How can we ensure that offenses do not harm us?

    How can we ensure that offenses do not harm us?

    It could be that offenses are not on the agenda in your daily life, but the truth is that sooner or later we have all been victims of them. Almost always these come from people who behave in a rude way, exceeding the limits of respect and come to attack, sometimes for no reason, other times because they have had an exaggerated reaction to something we have said or done. How do you deal with these people? How to deal with the offenses?


    The first step in dealing with offenses is to understand that it is a personal perception; that is, we feel offended when we think that someone has crossed the imaginary line we have drawn. This means that what may be a serious offense to some may go completely unnoticed for another.
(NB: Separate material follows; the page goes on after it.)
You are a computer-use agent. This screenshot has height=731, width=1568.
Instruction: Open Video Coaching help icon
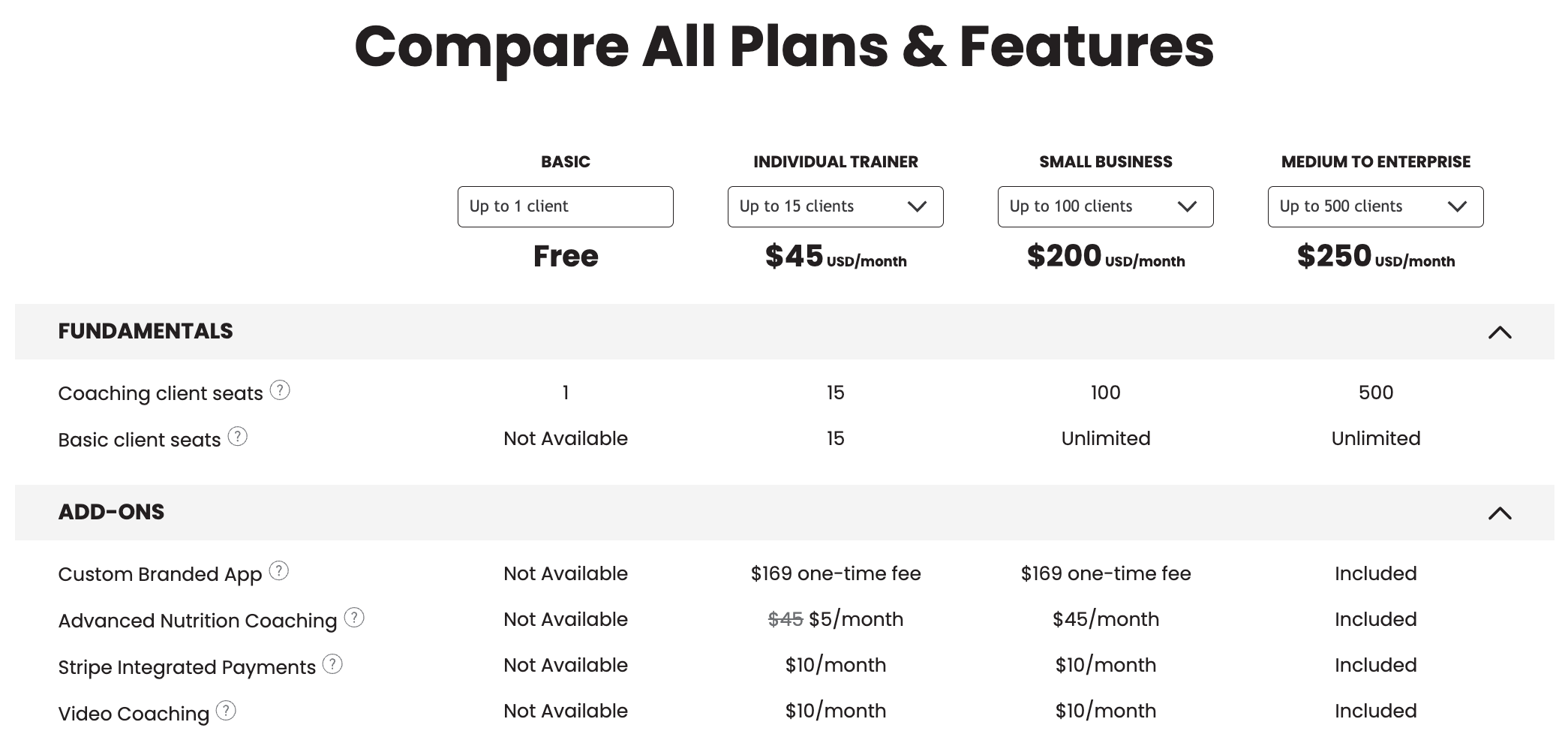[x=226, y=711]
    We say that someone offends us when that person has overcome the barrier that we have established, when he scolds us for no apparent reason or when he attacks our "I". But we can also feel offended when we see someone we love attacking or something we consider valuable.

    Some people may feel offended if we tell them that we don't like the decor in their home or that their dog is rude. However, the sensitivity varies from person to person, and this means that we cannot feel offended every time someone expresses a different opinion from ours. Remember that everyone has the right to express their opinions while respecting yours.

    But as I said this is much easier said than done, and so I propose a very simple exercise. Imagine that you are a child of only two years and you want ice cream. You want to eat ice cream right away, right now, without waiting. Imagine the texture of the ice cream, the aroma and the flavor. But your parents don't want to buy it. What are you going to do? You will surely cry and maybe throw a tantrum because right now, your whole world comes down to ice cream.



    Now, once you have all those negative emotions, grow up! That is, go back to your current "I" and realize that you are an adult and that ice cream is just a small detail in an immense world, that ice cream is not your world and should not generate all that amount of negative emotions. .

    Now imagine that the offense is your ice cream. Why should you be angry and sick about it? Is your world as limited as that of a two-year-old? I think not. In this case, just forget the offense. I don't mean that you don't have to communicate what you are feeling, if necessary it has to be done, but you don't have to let this affect your emotions, you don't have to let it make you lose your temper. It's not worth it.



    You can use this technique in many other situations because it is very useful for putting everything in its place.